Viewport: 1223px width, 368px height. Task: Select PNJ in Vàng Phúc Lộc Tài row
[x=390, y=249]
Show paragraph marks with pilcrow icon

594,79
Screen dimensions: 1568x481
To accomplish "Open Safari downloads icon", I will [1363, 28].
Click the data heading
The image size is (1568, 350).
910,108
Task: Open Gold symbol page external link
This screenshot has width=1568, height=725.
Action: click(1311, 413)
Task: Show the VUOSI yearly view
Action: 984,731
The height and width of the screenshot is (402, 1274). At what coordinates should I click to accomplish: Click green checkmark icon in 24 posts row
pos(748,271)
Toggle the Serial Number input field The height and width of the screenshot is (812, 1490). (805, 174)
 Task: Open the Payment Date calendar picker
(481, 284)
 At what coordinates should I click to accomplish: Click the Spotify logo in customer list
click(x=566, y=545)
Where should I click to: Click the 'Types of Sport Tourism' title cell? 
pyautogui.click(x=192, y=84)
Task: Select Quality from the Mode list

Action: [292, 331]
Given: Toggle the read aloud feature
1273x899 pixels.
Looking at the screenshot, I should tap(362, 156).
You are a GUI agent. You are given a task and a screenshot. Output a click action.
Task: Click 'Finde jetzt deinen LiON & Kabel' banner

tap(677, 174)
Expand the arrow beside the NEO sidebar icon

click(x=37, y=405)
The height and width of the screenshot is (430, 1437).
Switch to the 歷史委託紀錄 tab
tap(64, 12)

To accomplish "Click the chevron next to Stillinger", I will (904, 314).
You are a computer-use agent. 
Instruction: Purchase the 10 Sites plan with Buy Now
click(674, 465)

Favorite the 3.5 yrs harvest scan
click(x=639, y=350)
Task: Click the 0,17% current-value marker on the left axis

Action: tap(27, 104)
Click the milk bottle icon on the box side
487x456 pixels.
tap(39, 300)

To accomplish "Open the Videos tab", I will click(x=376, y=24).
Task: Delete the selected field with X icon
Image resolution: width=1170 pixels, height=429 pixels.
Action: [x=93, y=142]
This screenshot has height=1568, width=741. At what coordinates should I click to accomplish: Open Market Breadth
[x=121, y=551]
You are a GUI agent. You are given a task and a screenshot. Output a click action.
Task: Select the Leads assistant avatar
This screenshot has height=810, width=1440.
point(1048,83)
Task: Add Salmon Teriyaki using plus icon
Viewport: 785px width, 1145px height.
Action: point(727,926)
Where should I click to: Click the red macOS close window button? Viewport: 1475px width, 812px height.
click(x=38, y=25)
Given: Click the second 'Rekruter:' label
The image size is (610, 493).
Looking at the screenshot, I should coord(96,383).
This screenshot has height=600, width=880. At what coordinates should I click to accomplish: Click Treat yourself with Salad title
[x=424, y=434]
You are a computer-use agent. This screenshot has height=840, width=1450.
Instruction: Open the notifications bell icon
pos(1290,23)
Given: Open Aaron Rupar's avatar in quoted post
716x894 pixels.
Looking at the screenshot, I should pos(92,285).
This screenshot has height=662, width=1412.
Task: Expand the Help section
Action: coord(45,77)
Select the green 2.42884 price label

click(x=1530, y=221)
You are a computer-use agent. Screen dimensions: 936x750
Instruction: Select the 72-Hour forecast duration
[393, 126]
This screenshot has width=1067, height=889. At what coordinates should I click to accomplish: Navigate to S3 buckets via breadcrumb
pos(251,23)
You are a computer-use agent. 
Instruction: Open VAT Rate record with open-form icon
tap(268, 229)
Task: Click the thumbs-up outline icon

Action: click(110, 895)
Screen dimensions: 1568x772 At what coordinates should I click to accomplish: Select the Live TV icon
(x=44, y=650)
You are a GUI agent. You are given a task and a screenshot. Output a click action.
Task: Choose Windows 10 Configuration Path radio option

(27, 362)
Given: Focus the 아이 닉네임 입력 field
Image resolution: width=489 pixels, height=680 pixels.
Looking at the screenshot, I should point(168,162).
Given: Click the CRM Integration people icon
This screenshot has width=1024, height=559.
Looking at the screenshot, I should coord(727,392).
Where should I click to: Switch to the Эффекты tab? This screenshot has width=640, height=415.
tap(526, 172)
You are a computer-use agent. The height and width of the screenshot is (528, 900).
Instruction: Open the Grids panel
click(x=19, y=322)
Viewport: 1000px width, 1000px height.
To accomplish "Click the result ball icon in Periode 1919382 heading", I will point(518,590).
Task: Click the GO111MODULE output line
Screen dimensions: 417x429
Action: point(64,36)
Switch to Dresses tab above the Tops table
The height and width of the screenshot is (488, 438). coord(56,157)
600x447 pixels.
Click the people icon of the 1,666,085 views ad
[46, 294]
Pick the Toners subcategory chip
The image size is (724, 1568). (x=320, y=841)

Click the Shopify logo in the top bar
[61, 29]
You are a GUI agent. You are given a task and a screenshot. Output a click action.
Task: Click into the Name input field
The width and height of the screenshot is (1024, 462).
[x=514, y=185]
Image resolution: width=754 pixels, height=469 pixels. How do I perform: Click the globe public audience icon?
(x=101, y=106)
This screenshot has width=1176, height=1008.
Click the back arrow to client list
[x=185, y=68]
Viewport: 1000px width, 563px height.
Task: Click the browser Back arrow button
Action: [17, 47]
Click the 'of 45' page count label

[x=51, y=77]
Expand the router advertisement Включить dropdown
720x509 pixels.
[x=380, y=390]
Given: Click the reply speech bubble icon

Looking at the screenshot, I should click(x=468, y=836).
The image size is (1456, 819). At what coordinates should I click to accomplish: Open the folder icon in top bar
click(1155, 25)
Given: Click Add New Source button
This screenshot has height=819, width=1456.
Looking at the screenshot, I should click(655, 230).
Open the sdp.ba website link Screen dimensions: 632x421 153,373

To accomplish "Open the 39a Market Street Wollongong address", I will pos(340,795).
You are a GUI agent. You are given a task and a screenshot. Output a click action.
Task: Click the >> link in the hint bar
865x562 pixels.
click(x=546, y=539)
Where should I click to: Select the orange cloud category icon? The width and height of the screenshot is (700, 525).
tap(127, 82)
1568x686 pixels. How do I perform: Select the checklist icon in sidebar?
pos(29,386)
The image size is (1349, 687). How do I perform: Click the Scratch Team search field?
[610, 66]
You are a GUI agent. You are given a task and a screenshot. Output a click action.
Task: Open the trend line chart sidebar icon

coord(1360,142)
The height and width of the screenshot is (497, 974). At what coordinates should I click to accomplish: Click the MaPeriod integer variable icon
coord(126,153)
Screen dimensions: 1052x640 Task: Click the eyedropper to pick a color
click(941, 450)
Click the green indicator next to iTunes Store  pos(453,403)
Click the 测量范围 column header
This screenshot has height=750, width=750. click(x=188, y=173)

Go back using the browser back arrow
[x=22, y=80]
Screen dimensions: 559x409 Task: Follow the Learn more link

:::::

WHAT IS BEING ASKED
Print all the material, keeping every line identical to the original.

EXERCISE ANSWER
Viewport: 1223px width, 368px height. Task: Select PNJ in Vàng Phúc Lộc Tài row
[x=390, y=249]
Show paragraph marks with pilcrow icon

594,79
Screen dimensions: 1568x481
To accomplish "Open Safari downloads icon", I will [1363, 28].
Click the data heading
The image size is (1568, 350).
910,108
Task: Open Gold symbol page external link
This screenshot has width=1568, height=725.
Action: click(1311, 413)
Task: Show the VUOSI yearly view
Action: 984,731
The height and width of the screenshot is (402, 1274). At what coordinates should I click to accomplish: Click green checkmark icon in 24 posts row
pos(748,271)
Toggle the Serial Number input field The height and width of the screenshot is (812, 1490). (805, 174)
 Task: Open the Payment Date calendar picker
(481, 284)
 At what coordinates should I click to accomplish: Click the Spotify logo in customer list
click(x=566, y=545)
Where should I click to: Click the 'Types of Sport Tourism' title cell? 
pyautogui.click(x=192, y=84)
Task: Select Quality from the Mode list

Action: [292, 331]
Given: Toggle the read aloud feature
1273x899 pixels.
Looking at the screenshot, I should tap(362, 156).
You are a GUI agent. You are given a task and a screenshot. Output a click action.
Task: Click 'Finde jetzt deinen LiON & Kabel' banner

tap(677, 174)
Expand the arrow beside the NEO sidebar icon

click(x=37, y=405)
The height and width of the screenshot is (430, 1437).
Switch to the 歷史委託紀錄 tab
tap(64, 12)

To accomplish "Click the chevron next to Stillinger", I will (904, 314).
You are a computer-use agent. 
Instruction: Purchase the 10 Sites plan with Buy Now
click(674, 465)

Favorite the 3.5 yrs harvest scan
click(x=639, y=350)
Task: Click the 0,17% current-value marker on the left axis

Action: tap(27, 104)
Click the milk bottle icon on the box side
487x456 pixels.
tap(39, 300)

To accomplish "Open the Videos tab", I will click(x=376, y=24).
Task: Delete the selected field with X icon
Image resolution: width=1170 pixels, height=429 pixels.
Action: [x=93, y=142]
This screenshot has height=1568, width=741. At what coordinates should I click to accomplish: Open Market Breadth
[x=121, y=551]
You are a GUI agent. You are given a task and a screenshot. Output a click action.
Task: Select the Leads assistant avatar
This screenshot has height=810, width=1440.
point(1048,83)
Task: Add Salmon Teriyaki using plus icon
Viewport: 785px width, 1145px height.
Action: point(727,926)
Where should I click to: Click the red macOS close window button? Viewport: 1475px width, 812px height.
click(x=38, y=25)
Given: Click the second 'Rekruter:' label
The image size is (610, 493).
Looking at the screenshot, I should coord(96,383).
This screenshot has height=600, width=880. At what coordinates should I click to accomplish: Click Treat yourself with Salad title
[x=424, y=434]
You are a computer-use agent. This screenshot has height=840, width=1450.
Instruction: Open the notifications bell icon
pos(1290,23)
Given: Open Aaron Rupar's avatar in quoted post
716x894 pixels.
Looking at the screenshot, I should pos(92,285).
This screenshot has height=662, width=1412.
Task: Expand the Help section
Action: coord(45,77)
Select the green 2.42884 price label

click(x=1530, y=221)
You are a computer-use agent. Screen dimensions: 936x750
Instruction: Select the 72-Hour forecast duration
[393, 126]
This screenshot has width=1067, height=889. At what coordinates should I click to accomplish: Navigate to S3 buckets via breadcrumb
pos(251,23)
You are a computer-use agent. 
Instruction: Open VAT Rate record with open-form icon
tap(268, 229)
Task: Click the thumbs-up outline icon

Action: click(110, 895)
Screen dimensions: 1568x772 At what coordinates should I click to accomplish: Select the Live TV icon
(x=44, y=650)
You are a GUI agent. You are given a task and a screenshot. Output a click action.
Task: Choose Windows 10 Configuration Path radio option

(27, 362)
Given: Focus the 아이 닉네임 입력 field
Image resolution: width=489 pixels, height=680 pixels.
Looking at the screenshot, I should point(168,162).
Given: Click the CRM Integration people icon
This screenshot has width=1024, height=559.
Looking at the screenshot, I should coord(727,392).
Where should I click to: Switch to the Эффекты tab? This screenshot has width=640, height=415.
tap(526, 172)
You are a computer-use agent. The height and width of the screenshot is (528, 900).
Instruction: Open the Grids panel
click(x=19, y=322)
Viewport: 1000px width, 1000px height.
To accomplish "Click the result ball icon in Periode 1919382 heading", I will point(518,590).
Task: Click the GO111MODULE output line
Screen dimensions: 417x429
Action: point(64,36)
Switch to Dresses tab above the Tops table
The height and width of the screenshot is (488, 438). coord(56,157)
600x447 pixels.
Click the people icon of the 1,666,085 views ad
[46, 294]
Pick the Toners subcategory chip
The image size is (724, 1568). (x=320, y=841)

Click the Shopify logo in the top bar
[61, 29]
You are a GUI agent. You are given a task and a screenshot. Output a click action.
Task: Click into the Name input field
The width and height of the screenshot is (1024, 462).
[x=514, y=185]
Image resolution: width=754 pixels, height=469 pixels. How do I perform: Click the globe public audience icon?
(x=101, y=106)
This screenshot has width=1176, height=1008.
Click the back arrow to client list
[x=185, y=68]
Viewport: 1000px width, 563px height.
Task: Click the browser Back arrow button
Action: [17, 47]
Click the 'of 45' page count label

[x=51, y=77]
Expand the router advertisement Включить dropdown
720x509 pixels.
[x=380, y=390]
Given: Click the reply speech bubble icon

Looking at the screenshot, I should click(x=468, y=836).
The image size is (1456, 819). At what coordinates should I click to accomplish: Open the folder icon in top bar
click(1155, 25)
Given: Click Add New Source button
This screenshot has height=819, width=1456.
Looking at the screenshot, I should click(655, 230).
Open the sdp.ba website link Screen dimensions: 632x421 153,373

To accomplish "Open the 39a Market Street Wollongong address", I will pos(340,795).
You are a GUI agent. You are given a task and a screenshot. Output a click action.
Task: Click the >> link in the hint bar
865x562 pixels.
click(x=546, y=539)
Where should I click to: Select the orange cloud category icon? The width and height of the screenshot is (700, 525).
tap(127, 82)
1568x686 pixels. How do I perform: Select the checklist icon in sidebar?
pos(29,386)
The image size is (1349, 687). How do I perform: Click the Scratch Team search field?
[610, 66]
You are a GUI agent. You are given a task and a screenshot. Output a click action.
Task: Open the trend line chart sidebar icon

coord(1360,142)
The height and width of the screenshot is (497, 974). At what coordinates should I click to accomplish: Click the MaPeriod integer variable icon
coord(126,153)
Screen dimensions: 1052x640 Task: Click the eyedropper to pick a color
click(941, 450)
Click the green indicator next to iTunes Store  pos(453,403)
Click the 测量范围 column header
This screenshot has height=750, width=750. click(x=188, y=173)

Go back using the browser back arrow
[x=22, y=80]
Screen dimensions: 559x409 Task: Follow the Learn more link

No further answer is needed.